I lost a few more boxes of files today courtesy of the latest water leak in my ghetto apartment. As I threw the files away, which included writings from the 70s, I hesitated. Maybe some of that stuff really mattered or would matter to someone in the future.
But there's nothing to be done with writings once they become water-logged, smelly, disgusting. So I just held my nose, dumped them into the garbage bin out front, and listened as the City carted them away.
It reminded me of the sound of bodies being cremated, but I do not wish to seem dramatic.
Maybe this is how stories die. Maybe this is how voices grow silent.
My landlord complained, when I told her of the new leak, about how much she had to pay in December, the last time water destroyed pieces of my past. That time the water heater burst, creating a hazardous situation here.
This time, an ancient pipe sprang a leak.
It's an old house. I like old places. The water pipes here occasionally fail, and my writings are the victims. So be it. Many of those stories were unpublishable back then, long before the age of the Internet. Who should care if they vanish now?
We live in an age where this sort of loss need not happen. Now every thought or idea or narrative can appear instantly in digital form.
No need for the old constraints of paper and pen.
As for me, I'm letting the past go. As flood after flood in this place claims my past writings, I am fine with knowing they have been claimed by history, rendered silent.
After all, I still have 20 more boxes or so of this crap to lose, after the past five or six leaks that took ten or so to their grave. But just sometimes, I wish I had someone to help me sort through my unpublished intellectual past, since such a tiny portion of it has ever been read by anyone but me, just in case there is something of value there.
There is no such helper. Thus I assume by the time I leave here it will all be gone.
That's okay. I am happy to erase work that was never meant to find an audience. It was just me, spinning out words and dreams, into the void. Somehow it seems fitting that it escapes my clutches back to where it came from.
-30-
1 comment:
No no no- you must find someone to help you sort through the boxes and save some of the material.
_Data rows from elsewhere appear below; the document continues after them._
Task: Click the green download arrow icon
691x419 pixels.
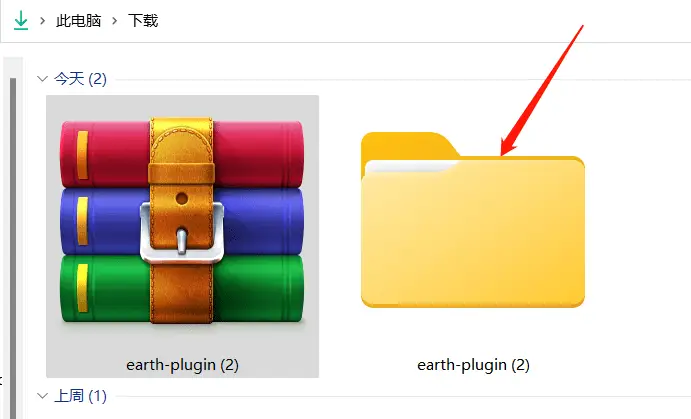Action: (x=21, y=21)
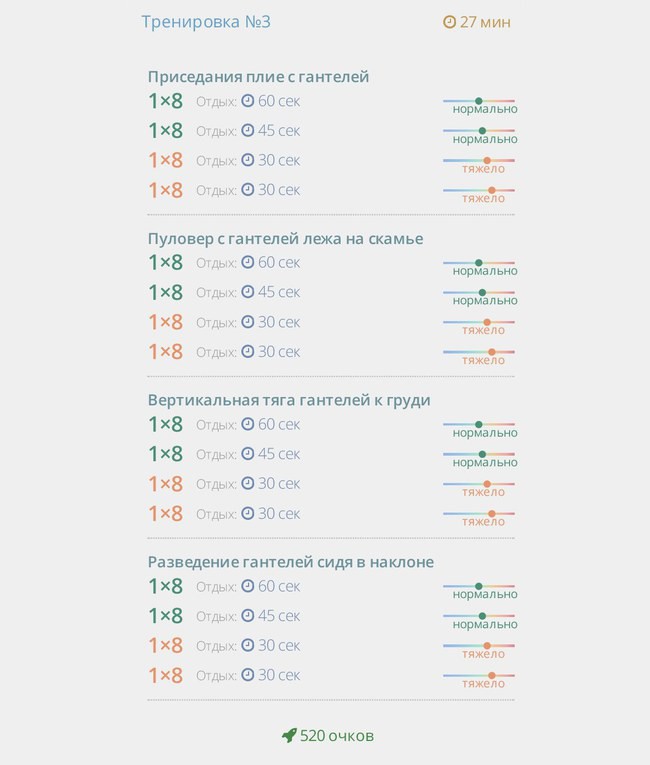Click the нормально slider of first Вертикальная тяга set
The width and height of the screenshot is (650, 765).
(x=479, y=424)
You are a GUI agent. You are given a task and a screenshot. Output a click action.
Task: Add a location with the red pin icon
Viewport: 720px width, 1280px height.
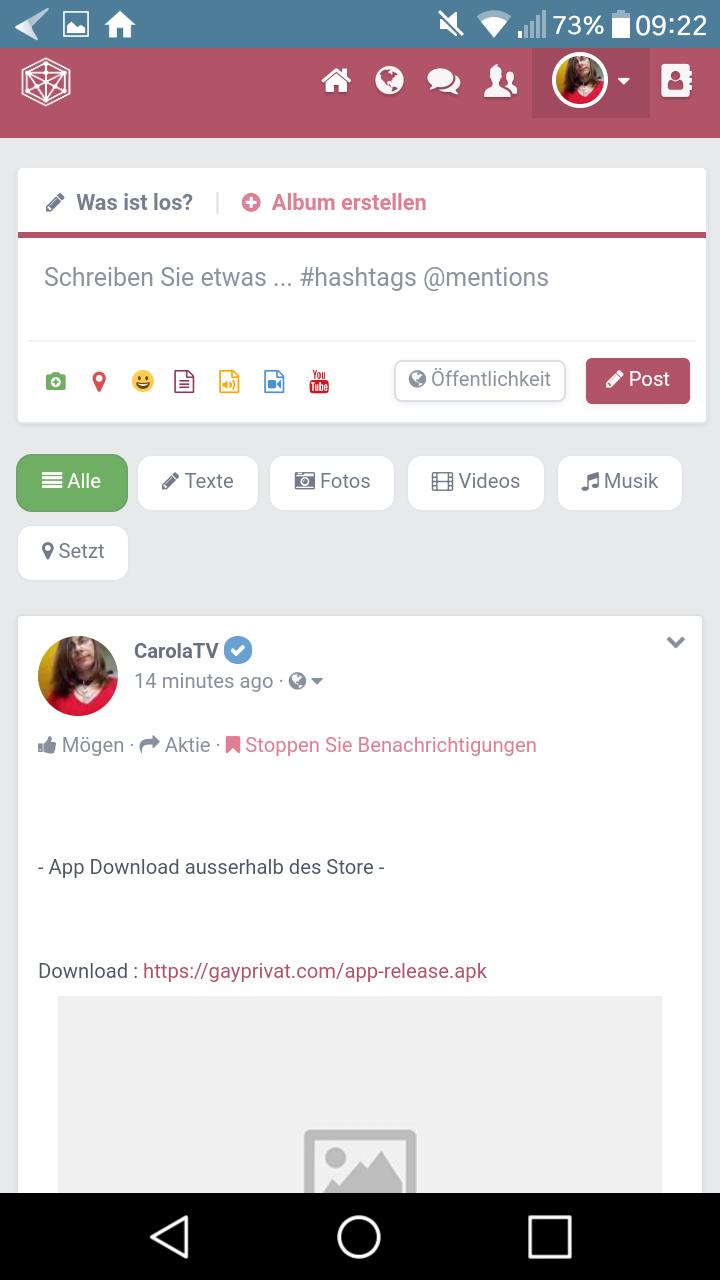tap(99, 381)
Discard what you don't want- but save what you do! Don't allow anymore pieces to be drowned in leaks- because then it will be a random throwing away and who knows what precious material will end up in the garbage!! If only I lived closer - I would volunteer to do the sorting!
This line stuck out the most in this post-
Maybe this is how stories die. Maybe this is how voices grow silent.
Can you see your next book starting with these two sentences?? I swear, you have so many good 'lines' which could develop into entire novels!!